### GIVEN TASK
Pick up the piece on how Persona 5's writers treat Haru right after its last sentence and carry it forward.

### SUPPLIED TEXT
— Begin —

Man, Haru kinda gets screwed by Shin Megami Tensei: Persona 5’s writers, doesn’t she?
I mean, to start with, there’s the most obvious and glaring way that the game fails her: she’s only recruited about halfway through the game’s story--and that’s only if you include the post-game adventure with Maruki that the rerelease adds. That’s not necessarily an insurmountable hurdle for a character to overcome when trying to fit into a group’s dynamic and endear themselves to the player, but in a game which is so strongly motivated by and reliant upon its main cast and their personalities to stay in motion and invest the player, it’s a tough obstacle. Being introduced at something like 2/3rds of the way through the main game means that Haru’s having to break into an established friendly group dynamic more than be adopted into it, and she doesn’t have the shared history of the rest of the party that provides opportunities for in-jokes and friendly banter. Hell, she even suffers for this timing as a romantic option; practically half the love interest scenes in the main game occur before Haru's even present to be romanced.

— End —

### SUPPLIED MATERIAL

— Begin —

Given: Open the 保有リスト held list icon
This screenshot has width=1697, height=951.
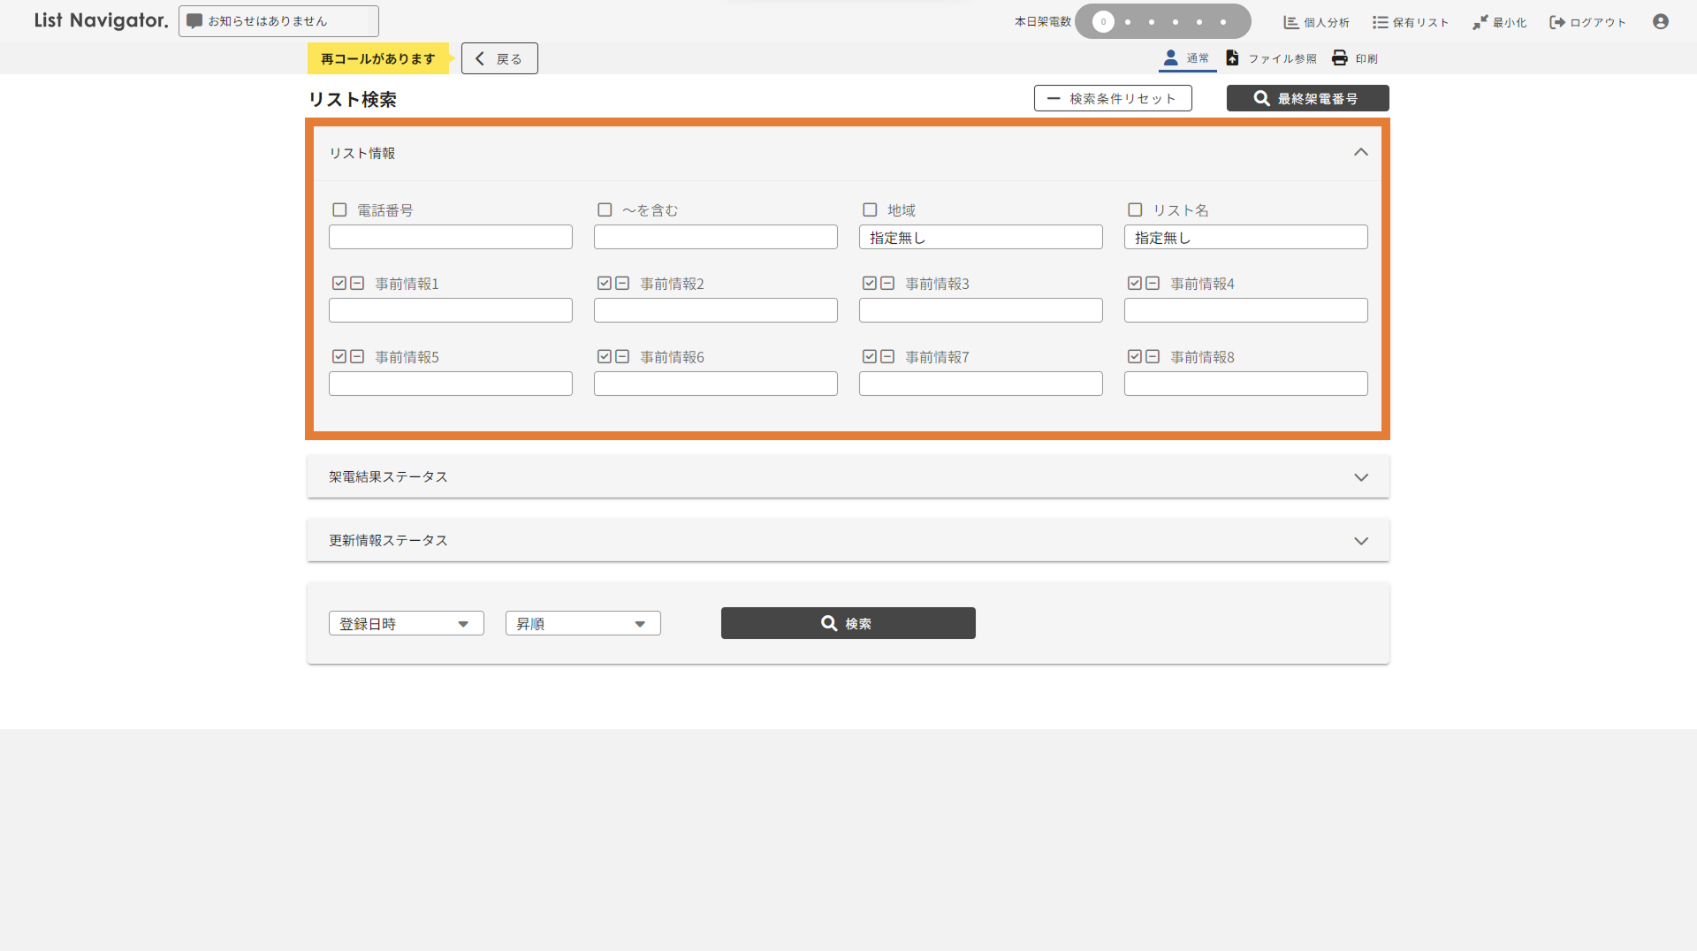Looking at the screenshot, I should [x=1380, y=22].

— End —

### ANSWER FOR THE TASK
Now, the timing of Haru’s recruitment is an almost universally agreed-upon weakness of Persona 5, so this isn’t news, but I do want to point out something that I don’t see mentioned too often when people complain about this failing: it’s not just the lack of time and opportunity she has to become a part of the team dynamic and establish her character to the player. It’s also the nature of this lacking period of time. The time remaining to Persona 5’s main narrative after Haru’s introduction is not like that which has preceded it--the following arcs of the game are those of Sae, Shido, and the dumb Holy Grail thing. Essentially, immediately following Haru’s joining the team, the main story suddenly comes a-knocking, things start heating up, and the Phantom Thieves’ efforts are dedicated to events and threats whose stakes are ever-increasing. The arc of stopping Haru’s father is the last business-as-usual chapter of the game, and the tension and focus on the Thieves’ surviving the traps laid for them, discovering and overcoming their true enemy, and facing off against some superfluous supernatural mastermind semi-deity keeps the party too busy, too focused on the necessary here and now, for the same kind of character-building moments and asides that the rest of the cast benefited from earlier in the game.* Not only is Haru given very limited time to really establish herself as a true part of the Phantom Thieves, but the quality of that time provided to her is unsuitable for that purpose--the time for establishing the cast has clearly just expired at that point, and the game is expecting the player to be fully engrossed in the major events of the plot’s climax.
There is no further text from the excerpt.